Josh Bloch writes:
> Sorry, I haven't been following the latest [yield] discussion in any
detail ..
Here is the context:
Bill Pugh writes:
> ... thread 1 could spin forever without giving thread 2 a chance
> to set Volatile2 to 1
David Holmes writes:
> Which is why, when doing a busy-wait, you should use
> Thread.yield (even though that is not *guaranteed* to be
> effective we will one day fix the JLS to make it so - I hope).
Doug Lea writes:
> As David Holmes mentioned, simply giving Thread.yield a real
> semantics might suffice to make such code more portable, if
> all such spinloops contained Thread.yield.
>
> Digressing: the semantics need not even be very strong.

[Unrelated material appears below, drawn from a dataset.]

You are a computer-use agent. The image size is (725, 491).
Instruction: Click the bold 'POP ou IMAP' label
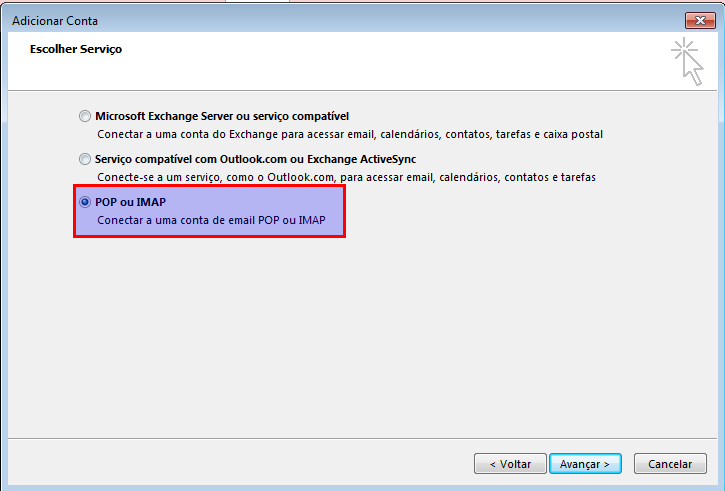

> Yield could still be ignored entirely on adequately-fair JVMs.
>
> While changing scheduling semantics of Thread.yield probably
> fall outside JSR-133, it might be worth thinking about memory
> rules to associate with it that would improve portability.
Bill Pugh writes:
> I agree that it would be nice to think about what such changes
> might be, even if we don't make them part of this JSR.
>
> For example,
>
> Thread.yield() allows all other threads of equal or higher
> priority a chance to make progress.
----- Original Message -----
From: "Joshua Bloch" <joshua.bloch@sun.com>
To: <javamemorymodel@cs.umd.edu>; "Bill Pugh" <pugh@cs.umd.edu>
Sent: Tuesday, October 23, 2001 9:34 AM
Subject: Re: JavaMemoryModel: Fairness Guarantees in the Memory Model?
Folks,
> Thread.yield() allows all other threads of equal or higher
>priority a chance to make progress.
Sorry, I haven't been following the latest discussion in any detail, but
it
might be worth adding a note. Around here, it has long been held that a
legal,
if unhelpful, implementation of Thread.yield is a no-op.